I think an essential part of the grieving process is what I've heard called "liminal space," or a time between things.
If you've had significant loss in your life, you know that there is a time period when you are beyond the intense period of crying, but the missing still aches inside you. It's as if your head says to your body, "Okay, this person is gone. He/she is not coming back. You have honored them, grieved for them, allowed them the freedom to 'go,'...now it's time for you to move on."
So, your head and logic know that it is time to figure out what is next and how to take that next step, and yet part of you doesn't want to. You are in a state of liminal space.
I can tell you right now, I think it is an absolutely okay thing to be in that place. It's a time that can lead to hope. I can also tell you, based on my own loss of my brother to suicide, that it is a place you can and will move on from when it is time.
What does that mean? Well, I think that pieces of our heart or soul need time to process how the loss of the one we loved has changed our lives and how we feel without them here. We need time to just 'be.'
Two examples:1.A death involving cancer. You may have taken care of someone with cancer and you have known that death was coming for a period of time. You have had the time to say your goodbyes. The process has been draining and the grief has been drawn out. There may have been periods of hope and dreams of recovery until in the end, the cancer won.

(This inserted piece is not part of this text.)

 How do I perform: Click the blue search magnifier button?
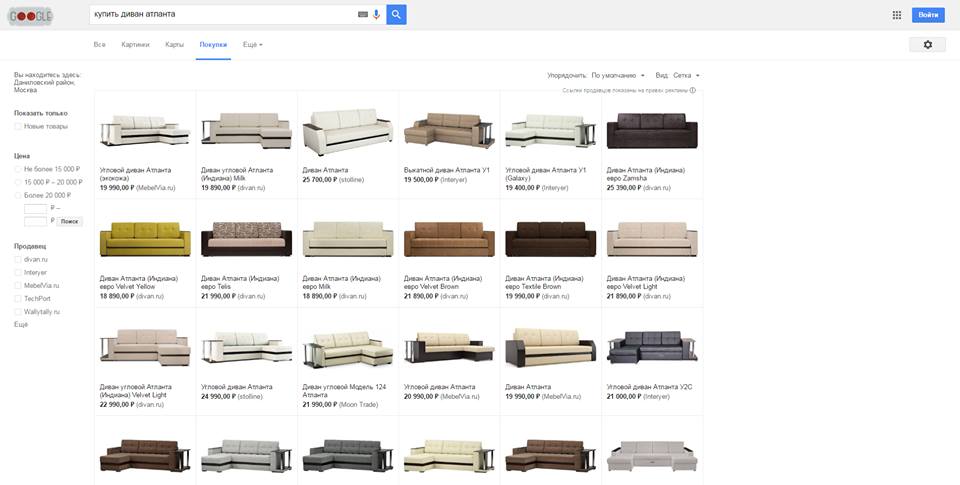(x=396, y=15)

Liminal space may mean a time of relief that the pain, the not knowing, the battle is over, even though it was lost. It may mean feeling a sense of freedom from all of the anguish and caretaking. Then one day you wake up and floods of tears or anger or some strong emotion takes over you and you know you need to take a look at what it is that will help you. And where you go next. A death that happened quickly (a car accident, heart attack, etc.). When someone dies suddenly, shock takes over and in many ways puts a shield around the grieving person's heart. It's protection from the intense wave of loss that came so suddenly. It's like being blindsided and not knowing how to get any balance back without that person in the world anymore. It's wanting to tell the person things you forgot to say and/or reliving things you didn't say.
In the beginning, liminal space may mean times of denial, or just moving on as a shadow of your former self, just trying to survive. One day, you break down or shut down and you realize, you need help or you need to do something more to heal yourself. In any case, or at any stage of grief, allowing yourself to be where you are and trying hard not to judge it can be instrumental in allowing yourself to think more with your own heart.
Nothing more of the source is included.